- Your assignment
Search the data for "computer" and copy every matching line.

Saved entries
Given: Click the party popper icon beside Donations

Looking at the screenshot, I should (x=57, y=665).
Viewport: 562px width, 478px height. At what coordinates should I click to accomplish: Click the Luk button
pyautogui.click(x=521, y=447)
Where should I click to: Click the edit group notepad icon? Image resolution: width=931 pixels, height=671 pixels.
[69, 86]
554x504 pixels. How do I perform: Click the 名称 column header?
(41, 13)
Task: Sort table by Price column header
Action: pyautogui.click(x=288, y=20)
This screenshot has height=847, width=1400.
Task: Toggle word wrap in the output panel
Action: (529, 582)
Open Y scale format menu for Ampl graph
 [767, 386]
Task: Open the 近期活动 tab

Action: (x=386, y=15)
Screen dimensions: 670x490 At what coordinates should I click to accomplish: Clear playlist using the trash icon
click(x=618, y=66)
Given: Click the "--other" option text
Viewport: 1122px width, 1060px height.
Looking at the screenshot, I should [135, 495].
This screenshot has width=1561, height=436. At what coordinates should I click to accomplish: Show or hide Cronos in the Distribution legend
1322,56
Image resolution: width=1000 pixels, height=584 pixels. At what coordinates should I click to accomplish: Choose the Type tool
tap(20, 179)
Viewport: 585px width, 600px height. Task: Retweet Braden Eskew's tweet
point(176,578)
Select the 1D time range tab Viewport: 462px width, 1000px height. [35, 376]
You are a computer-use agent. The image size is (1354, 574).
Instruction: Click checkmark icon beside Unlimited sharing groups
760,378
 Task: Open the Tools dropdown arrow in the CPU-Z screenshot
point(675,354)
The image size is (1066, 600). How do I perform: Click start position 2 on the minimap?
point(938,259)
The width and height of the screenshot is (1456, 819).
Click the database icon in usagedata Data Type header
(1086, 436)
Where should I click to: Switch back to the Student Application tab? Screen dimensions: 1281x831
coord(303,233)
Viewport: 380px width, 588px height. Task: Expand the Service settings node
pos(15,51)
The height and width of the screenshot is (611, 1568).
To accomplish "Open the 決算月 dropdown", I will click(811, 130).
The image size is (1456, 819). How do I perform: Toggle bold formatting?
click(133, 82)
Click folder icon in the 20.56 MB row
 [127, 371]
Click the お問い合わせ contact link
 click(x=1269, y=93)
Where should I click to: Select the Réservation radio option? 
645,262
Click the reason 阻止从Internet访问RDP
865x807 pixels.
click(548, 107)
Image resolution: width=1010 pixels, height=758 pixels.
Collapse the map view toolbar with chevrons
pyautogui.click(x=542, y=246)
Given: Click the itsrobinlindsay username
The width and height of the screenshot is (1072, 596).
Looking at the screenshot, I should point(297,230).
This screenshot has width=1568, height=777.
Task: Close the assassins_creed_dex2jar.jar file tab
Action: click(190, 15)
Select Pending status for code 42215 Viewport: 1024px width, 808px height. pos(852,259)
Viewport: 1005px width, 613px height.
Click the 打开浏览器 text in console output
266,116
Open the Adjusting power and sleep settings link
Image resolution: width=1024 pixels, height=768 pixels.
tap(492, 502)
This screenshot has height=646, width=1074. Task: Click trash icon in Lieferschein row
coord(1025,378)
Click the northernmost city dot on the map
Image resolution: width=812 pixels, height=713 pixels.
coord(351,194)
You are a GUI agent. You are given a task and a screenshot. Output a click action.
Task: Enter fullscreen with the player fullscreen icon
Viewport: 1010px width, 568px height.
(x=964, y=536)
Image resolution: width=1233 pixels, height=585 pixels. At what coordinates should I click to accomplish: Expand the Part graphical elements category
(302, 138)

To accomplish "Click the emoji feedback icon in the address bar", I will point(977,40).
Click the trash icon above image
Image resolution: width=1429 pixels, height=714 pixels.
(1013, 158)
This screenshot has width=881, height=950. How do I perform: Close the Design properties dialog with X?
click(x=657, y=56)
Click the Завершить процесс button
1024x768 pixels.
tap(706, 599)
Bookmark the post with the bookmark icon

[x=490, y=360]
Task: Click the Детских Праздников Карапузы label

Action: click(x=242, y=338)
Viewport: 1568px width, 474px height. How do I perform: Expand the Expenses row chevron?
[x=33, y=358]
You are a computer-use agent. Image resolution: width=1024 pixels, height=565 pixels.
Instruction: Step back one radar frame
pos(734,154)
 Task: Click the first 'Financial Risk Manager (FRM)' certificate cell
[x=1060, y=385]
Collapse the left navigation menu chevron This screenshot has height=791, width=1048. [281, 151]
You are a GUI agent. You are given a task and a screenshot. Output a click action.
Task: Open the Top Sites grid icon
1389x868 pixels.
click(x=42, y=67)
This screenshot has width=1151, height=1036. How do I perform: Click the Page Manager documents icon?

- Response to the task
You are a computer-use agent. The image size is (1354, 574).
You are a computer-use agent. Image resolution: width=1024 pixels, height=565 pixels.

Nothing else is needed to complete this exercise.